Government officials have promised to bring inflation down quickly. Yet, some analysts see it remaining high through the year.

A central bank survey of market participants on Friday showed inflation would still be around 30% at the end of this year.

The survey showed annual consumer price inflation was expected to be 29.75% at the end of 2022.

President Recep Tayyip Erdoğan last week pledged to tame the surging consumer prices, stressing that inflation figures were not in line with economic realities in Turkey and he hoped to see the benefits of Ankara’s economic policy in the summer.

Erdoğan stressed that the government’s measures would soon soften the burden of "unjust" price hikes.

De-dollarization trend to accelerate

The lira depreciation and soaring global commodity prices have been the main drivers of the rise in consumer prices.

The currency weakened 44% last year, with volatility calmed last month after the government unveiled a scheme to safeguard lira deposits against currency volatility.

The lira had fallen to a record low of 18.4 against the United States dollar in December before rebounding sharply the week before last after Erdoğan announced the scheme to encourage savers to convert deposits from foreign exchange, compensating depositors for any losses due to lira depreciation.

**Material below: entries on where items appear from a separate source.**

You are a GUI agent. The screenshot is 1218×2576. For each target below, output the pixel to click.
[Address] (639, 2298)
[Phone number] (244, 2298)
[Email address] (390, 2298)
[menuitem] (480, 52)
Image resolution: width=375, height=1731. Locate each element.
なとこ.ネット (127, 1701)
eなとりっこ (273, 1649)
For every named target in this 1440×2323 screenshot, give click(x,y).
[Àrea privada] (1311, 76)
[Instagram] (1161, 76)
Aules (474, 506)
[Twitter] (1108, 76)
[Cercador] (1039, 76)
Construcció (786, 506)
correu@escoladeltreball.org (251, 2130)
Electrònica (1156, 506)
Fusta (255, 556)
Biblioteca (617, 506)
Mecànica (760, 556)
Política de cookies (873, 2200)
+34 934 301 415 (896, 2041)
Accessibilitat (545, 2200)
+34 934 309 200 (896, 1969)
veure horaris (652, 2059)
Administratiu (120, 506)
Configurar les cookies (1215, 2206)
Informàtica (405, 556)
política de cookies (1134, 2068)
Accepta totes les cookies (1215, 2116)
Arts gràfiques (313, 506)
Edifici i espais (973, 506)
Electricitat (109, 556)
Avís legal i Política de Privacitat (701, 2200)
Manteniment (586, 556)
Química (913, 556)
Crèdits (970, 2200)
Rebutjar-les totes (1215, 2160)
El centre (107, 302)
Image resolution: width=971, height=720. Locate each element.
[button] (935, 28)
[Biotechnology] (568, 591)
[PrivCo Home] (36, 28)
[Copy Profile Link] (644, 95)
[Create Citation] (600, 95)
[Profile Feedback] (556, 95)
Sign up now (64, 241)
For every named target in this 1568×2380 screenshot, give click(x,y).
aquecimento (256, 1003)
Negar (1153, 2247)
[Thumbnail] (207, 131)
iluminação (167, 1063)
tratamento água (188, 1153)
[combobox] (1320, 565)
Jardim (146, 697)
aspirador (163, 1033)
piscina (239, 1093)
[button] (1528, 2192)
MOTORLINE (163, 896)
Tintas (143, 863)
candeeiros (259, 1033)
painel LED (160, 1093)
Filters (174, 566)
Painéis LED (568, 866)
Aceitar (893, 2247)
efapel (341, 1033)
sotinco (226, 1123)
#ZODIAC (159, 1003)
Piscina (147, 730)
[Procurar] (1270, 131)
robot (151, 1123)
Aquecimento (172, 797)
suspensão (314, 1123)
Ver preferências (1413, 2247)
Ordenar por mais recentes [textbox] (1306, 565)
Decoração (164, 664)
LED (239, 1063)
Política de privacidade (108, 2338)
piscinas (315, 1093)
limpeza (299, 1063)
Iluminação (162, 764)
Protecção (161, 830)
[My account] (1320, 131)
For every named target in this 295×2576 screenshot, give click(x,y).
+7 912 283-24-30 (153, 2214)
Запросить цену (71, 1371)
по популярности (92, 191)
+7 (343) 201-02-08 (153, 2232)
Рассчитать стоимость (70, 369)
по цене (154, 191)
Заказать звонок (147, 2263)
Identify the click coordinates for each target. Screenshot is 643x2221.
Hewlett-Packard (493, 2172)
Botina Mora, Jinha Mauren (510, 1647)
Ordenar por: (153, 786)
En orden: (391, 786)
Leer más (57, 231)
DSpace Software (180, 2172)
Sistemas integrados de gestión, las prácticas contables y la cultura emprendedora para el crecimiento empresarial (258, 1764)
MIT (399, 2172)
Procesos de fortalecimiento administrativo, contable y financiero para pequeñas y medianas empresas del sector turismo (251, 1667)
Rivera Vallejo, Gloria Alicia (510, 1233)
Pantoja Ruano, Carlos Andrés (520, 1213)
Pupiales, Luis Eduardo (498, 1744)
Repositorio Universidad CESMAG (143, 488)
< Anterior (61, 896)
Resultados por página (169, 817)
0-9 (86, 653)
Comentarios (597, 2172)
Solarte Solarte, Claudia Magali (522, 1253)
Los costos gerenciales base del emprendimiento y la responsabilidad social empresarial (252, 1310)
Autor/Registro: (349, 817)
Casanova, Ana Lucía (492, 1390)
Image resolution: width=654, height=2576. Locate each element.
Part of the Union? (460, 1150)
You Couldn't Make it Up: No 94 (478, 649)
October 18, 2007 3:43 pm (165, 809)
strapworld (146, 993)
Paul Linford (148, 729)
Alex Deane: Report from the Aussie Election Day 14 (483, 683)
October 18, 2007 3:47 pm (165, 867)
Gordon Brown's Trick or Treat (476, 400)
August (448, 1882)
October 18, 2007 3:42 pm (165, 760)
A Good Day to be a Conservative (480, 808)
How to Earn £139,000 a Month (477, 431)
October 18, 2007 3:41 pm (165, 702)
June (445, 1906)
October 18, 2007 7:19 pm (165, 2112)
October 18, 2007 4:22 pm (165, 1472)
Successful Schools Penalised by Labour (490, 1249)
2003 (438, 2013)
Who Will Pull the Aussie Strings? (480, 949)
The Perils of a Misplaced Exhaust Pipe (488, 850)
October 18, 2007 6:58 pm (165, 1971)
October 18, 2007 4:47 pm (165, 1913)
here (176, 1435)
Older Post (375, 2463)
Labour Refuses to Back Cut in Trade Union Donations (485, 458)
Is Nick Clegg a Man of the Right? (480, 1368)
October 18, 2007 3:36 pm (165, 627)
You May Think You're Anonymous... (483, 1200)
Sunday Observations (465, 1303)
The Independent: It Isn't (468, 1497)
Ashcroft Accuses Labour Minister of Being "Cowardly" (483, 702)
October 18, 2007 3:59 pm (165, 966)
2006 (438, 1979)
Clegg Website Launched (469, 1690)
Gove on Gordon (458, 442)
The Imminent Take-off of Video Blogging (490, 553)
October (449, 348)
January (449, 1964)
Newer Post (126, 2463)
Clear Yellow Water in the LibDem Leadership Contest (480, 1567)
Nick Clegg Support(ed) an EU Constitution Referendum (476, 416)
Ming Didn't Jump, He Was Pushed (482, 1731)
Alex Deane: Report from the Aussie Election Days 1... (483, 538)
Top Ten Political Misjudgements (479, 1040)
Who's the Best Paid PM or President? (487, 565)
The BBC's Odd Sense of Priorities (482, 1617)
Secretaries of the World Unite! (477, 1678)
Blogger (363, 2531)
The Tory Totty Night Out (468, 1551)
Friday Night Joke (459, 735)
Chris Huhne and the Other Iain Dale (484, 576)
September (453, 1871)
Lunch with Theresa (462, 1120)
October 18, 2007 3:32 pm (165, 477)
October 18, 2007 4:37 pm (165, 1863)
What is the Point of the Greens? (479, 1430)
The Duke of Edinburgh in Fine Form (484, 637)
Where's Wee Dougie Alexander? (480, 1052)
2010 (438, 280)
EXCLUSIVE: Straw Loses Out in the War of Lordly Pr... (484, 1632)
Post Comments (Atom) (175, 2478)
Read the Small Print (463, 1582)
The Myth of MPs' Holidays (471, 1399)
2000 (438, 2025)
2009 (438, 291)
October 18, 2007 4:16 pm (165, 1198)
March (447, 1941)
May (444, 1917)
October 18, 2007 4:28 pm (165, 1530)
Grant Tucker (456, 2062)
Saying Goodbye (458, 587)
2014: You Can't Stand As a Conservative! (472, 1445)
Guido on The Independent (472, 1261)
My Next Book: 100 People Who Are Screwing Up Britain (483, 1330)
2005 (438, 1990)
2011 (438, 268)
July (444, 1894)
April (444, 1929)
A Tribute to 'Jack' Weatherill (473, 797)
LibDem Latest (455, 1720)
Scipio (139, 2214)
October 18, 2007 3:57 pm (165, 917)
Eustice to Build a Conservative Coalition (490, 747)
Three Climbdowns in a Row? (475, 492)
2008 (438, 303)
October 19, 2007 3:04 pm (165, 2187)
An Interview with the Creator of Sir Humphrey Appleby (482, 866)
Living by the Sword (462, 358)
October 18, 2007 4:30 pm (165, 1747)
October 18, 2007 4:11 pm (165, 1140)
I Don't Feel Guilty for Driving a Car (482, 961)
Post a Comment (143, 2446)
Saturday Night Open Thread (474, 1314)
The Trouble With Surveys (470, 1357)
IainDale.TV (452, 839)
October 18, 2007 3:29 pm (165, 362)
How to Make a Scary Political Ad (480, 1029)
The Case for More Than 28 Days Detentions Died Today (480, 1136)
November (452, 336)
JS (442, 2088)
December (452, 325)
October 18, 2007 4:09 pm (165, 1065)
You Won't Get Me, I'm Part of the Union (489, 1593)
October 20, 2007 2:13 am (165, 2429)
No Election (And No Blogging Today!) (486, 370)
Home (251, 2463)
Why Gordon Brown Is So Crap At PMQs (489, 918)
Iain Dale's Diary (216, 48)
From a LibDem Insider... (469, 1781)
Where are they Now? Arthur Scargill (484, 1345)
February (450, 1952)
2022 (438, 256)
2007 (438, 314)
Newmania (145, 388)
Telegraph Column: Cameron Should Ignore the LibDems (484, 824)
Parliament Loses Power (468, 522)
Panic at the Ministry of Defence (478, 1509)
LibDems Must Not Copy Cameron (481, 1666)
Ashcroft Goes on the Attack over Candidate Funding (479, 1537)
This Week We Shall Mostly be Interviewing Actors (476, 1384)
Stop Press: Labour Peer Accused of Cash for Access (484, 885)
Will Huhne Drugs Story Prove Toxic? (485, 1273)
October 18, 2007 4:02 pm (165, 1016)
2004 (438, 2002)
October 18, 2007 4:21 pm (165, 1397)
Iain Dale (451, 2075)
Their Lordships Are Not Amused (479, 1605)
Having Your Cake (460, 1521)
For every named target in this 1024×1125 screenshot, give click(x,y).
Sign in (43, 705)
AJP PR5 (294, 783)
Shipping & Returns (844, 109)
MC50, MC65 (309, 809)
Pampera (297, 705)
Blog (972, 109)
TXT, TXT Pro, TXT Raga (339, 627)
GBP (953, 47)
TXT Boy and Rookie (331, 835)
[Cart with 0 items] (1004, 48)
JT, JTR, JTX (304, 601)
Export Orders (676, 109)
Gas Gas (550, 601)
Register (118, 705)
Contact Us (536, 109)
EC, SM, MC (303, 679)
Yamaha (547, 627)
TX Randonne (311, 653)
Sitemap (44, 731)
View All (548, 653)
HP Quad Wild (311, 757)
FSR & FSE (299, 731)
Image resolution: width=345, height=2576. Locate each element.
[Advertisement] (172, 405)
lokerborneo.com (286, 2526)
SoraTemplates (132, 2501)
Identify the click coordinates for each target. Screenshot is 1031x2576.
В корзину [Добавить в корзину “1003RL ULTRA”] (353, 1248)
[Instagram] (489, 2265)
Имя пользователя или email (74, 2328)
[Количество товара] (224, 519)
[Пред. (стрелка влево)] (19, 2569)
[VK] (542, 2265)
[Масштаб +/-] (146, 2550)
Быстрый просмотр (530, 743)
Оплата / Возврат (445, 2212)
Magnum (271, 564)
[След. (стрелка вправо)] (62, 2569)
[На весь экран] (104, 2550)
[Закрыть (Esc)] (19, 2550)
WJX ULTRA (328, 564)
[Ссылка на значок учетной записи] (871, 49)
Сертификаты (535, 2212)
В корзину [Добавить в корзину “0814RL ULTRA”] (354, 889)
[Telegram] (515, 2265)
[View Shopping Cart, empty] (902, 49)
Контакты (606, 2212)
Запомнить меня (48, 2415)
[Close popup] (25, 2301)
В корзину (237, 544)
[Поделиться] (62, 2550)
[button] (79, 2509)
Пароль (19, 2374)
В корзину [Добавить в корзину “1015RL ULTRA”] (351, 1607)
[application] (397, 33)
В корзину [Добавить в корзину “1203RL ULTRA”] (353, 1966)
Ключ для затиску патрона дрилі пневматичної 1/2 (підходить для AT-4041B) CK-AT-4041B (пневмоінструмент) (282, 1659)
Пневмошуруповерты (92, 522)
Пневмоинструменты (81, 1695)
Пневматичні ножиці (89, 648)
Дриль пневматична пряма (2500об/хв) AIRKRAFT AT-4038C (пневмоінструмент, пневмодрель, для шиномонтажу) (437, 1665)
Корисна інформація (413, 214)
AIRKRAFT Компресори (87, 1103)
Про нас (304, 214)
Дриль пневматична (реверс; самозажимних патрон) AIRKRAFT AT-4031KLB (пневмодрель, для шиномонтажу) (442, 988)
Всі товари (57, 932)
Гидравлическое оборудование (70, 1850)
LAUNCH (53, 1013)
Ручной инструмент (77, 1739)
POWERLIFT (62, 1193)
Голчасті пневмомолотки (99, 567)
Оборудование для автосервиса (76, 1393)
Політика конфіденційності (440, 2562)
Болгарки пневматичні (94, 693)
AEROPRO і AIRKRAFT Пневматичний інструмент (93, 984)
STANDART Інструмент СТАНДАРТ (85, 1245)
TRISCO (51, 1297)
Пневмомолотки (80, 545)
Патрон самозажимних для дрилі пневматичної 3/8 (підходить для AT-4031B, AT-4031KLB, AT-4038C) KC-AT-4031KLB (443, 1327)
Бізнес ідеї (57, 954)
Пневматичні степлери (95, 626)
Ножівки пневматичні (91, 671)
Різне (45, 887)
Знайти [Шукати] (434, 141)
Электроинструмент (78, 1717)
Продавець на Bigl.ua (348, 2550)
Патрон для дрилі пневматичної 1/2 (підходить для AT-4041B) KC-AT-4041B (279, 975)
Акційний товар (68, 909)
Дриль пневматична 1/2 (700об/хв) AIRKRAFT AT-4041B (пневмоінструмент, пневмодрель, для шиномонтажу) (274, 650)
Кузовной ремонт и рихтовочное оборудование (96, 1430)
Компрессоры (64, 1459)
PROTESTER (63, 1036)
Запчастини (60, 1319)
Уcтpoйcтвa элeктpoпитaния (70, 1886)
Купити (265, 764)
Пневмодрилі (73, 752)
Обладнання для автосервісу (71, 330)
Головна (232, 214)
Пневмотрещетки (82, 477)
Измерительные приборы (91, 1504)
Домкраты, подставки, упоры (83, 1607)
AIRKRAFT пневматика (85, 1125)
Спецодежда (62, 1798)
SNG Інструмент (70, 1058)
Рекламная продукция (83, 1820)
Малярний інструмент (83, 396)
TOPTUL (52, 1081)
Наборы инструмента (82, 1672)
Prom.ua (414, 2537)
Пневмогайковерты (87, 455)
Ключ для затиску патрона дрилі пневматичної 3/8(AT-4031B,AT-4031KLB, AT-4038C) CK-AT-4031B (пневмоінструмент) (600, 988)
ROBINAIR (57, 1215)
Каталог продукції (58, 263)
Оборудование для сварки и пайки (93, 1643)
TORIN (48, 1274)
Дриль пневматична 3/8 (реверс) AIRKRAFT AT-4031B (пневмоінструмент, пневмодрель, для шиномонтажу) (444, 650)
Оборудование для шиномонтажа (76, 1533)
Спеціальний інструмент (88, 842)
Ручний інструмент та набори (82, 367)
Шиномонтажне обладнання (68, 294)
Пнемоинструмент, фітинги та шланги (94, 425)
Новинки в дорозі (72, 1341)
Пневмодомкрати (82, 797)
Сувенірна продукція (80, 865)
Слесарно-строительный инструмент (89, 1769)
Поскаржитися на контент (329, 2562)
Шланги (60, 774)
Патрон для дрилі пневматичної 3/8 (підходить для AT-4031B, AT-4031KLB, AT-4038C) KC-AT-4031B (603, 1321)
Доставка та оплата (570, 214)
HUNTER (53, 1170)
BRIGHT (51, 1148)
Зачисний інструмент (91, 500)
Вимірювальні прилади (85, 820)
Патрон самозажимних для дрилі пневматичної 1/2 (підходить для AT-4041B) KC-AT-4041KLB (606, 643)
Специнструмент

Nebati said on Saturday the de-dollarization trend and conversion of foreign exchange holdings to the lira will accelerate in the coming weeks.

"The decline in forex deposit accounts has begun. We will see the declining trend in the forex deposit accounts continuing downward quickly," he said and added that the central bank’s reserves will rise as well.

Nebati said that as of Friday night, more than TL 131 billion ($9.69 billion) had been deposited in the lira accounts under the government scheme.

On Thursday he had said some 15% of the deposits came from foreign currency accounts, with some 300,000 people participating in the scheme.

FX scheme spoils ‘attacks’

Speaking in the western province of Aydın, Erdoğan on Saturday said the lira protection scheme had spoiled foreign economic "attacks."

"In the last few years, they specifically targeted our economy. They made countless efforts to create an economic crisis followed by political and social chaos," he said.

Erdoğan said Turkey was aiming for $35 billion in tourism revenues this year, and $250 billion in exports.

The volatility in the lira came after the Central Bank of the Republic of Turkey (CBRT) slashed its policy rate by 500 basis points to 14% from 19% since September.

The bank is widely expected to hold its one-week repo rate steady at its first Monetary Policy Committee (MPC) meeting of 2022 this week.

The bank said last month it would monitor the impact of recent easing in the first quarter of 2022, which economists took as a signal it would hold in January.

All but one of 16 economists in a Reuters poll predicted the CBRT would halt easing on Jan. 20. One economist predicted a 50 basis-point cut to 13.5%.

On the direction of near-term central bank policy, Nebati on Thursday only said that "we need to wait and see what happens in January, February and March."